The Shuar community had only been exposed to a limited amount of industrialized artifacts, such as machete, axes, cooking pots, nails, shotguns, and fishhooks, all considered "low-tech". Two tasks were assessed to participants for the study: the box task, where participants had to build a tower to help a character from a fictional storyline to reach another character with a limited set of varied materials; the spoon task, where participants were also given a problem to solve based on a fictional story of a rabbit that had to cross a river and they were given varied materials including a spoon. In the box-task, participants were slower to select the materials than participants in control conditions, but no difference in time to solve the problem was seen. In the spoon task, participants were slower in selection and completion of task. Results showed that Individuals from non-industrial were susceptible to functional fixedness. They were faster to use artifacts without priming than when design function was explained to them. This occurred even though participants were less exposed to industrialized manufactured artifacts, and that the few artifacts they currently use were used in multiple ways regardless of their design.
Further studies
Investigators examined in two experiments "whether the inclusion of examples with inappropriate elements, in addition to the instructions for a design problem, would produce fixation effects in students naive to design tasks". They examined the inclusion of examples of inappropriate elements, by explicitly depicting problematic aspects of the problem presented to the students through example designs.

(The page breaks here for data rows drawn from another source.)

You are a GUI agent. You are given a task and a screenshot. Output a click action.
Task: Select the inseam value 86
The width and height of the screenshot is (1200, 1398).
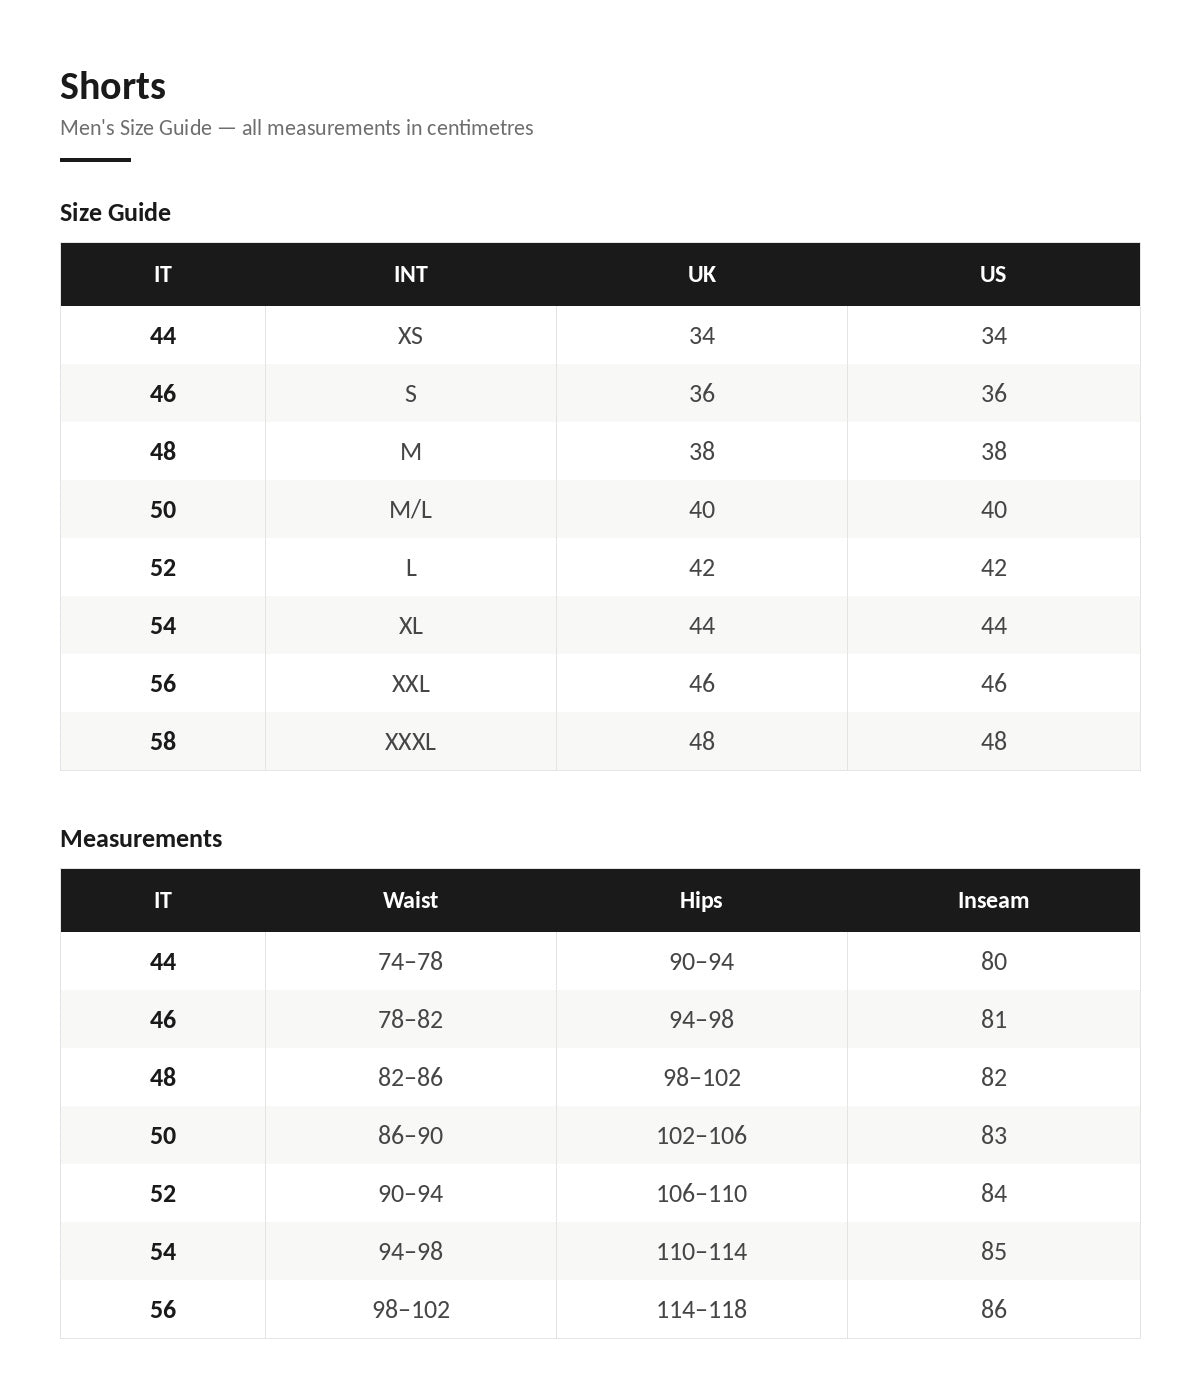click(x=993, y=1309)
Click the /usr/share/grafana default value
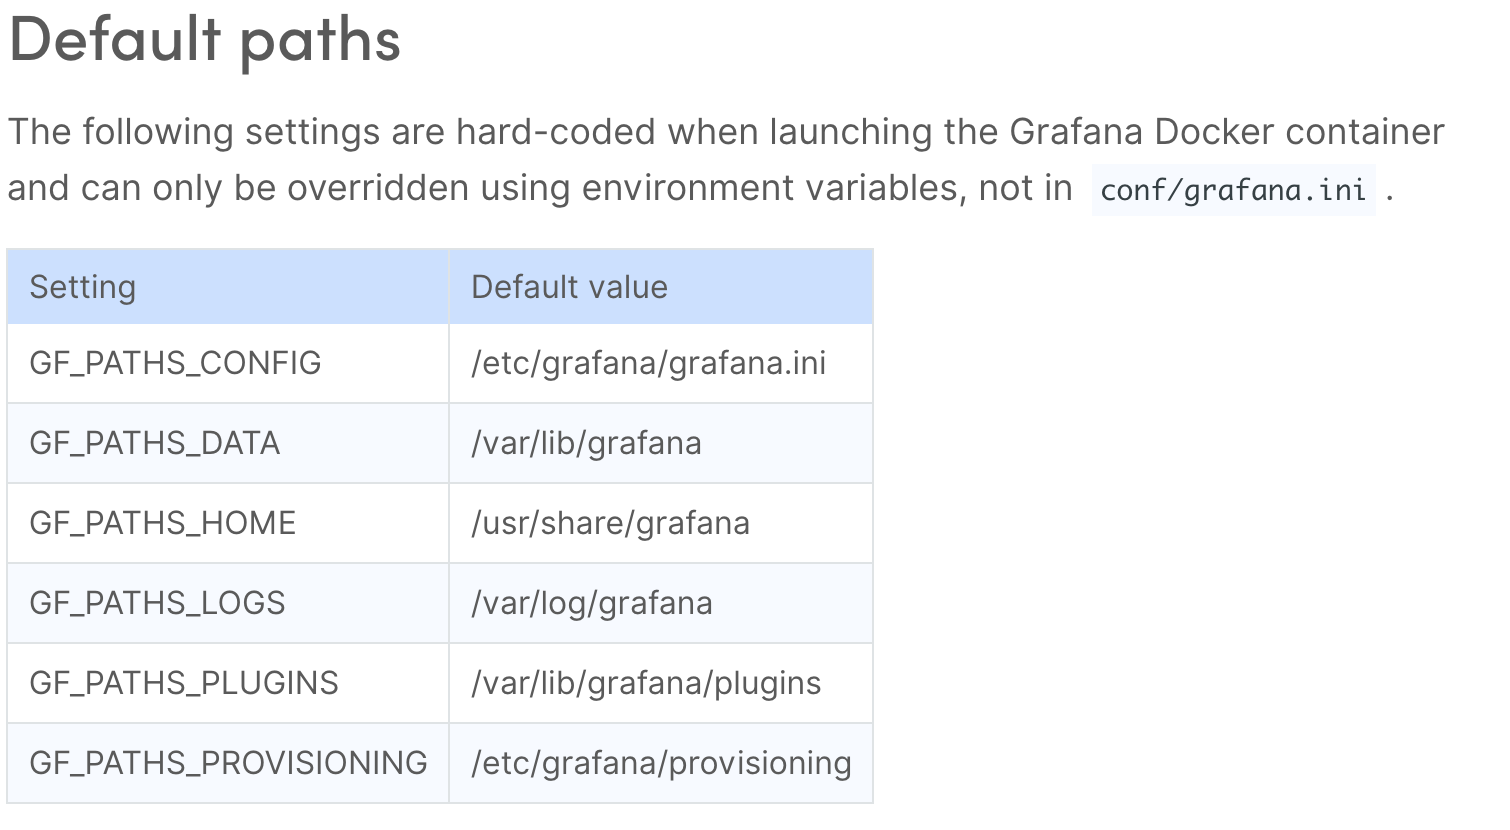Viewport: 1510px width, 830px height. (610, 523)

They tested non-expert participants on three problem conditions: with standard instruction, fixated, and defixated problematic design examples produce significant fixation effects, and b) fixation effects can be diminished with the use of defixating instructions.In "The Disposable Spill-Proof Coffee Cup Problem", adapted from Janson & Smith, 1991, participants were asked to construct as many designs as possible for an inexpensive, disposable, spill-proof coffee cup. Standard condition participants were presented only with instructions. In the fixated condition, participants were presented with instructions, a design, and problems they should be aware of. Finally, in the defixated condition, participants were presented the same as other conditions in addition to suggestions of design elements they should avoid using. The other two problems included building a bike rack, and designing a container for cream cheese.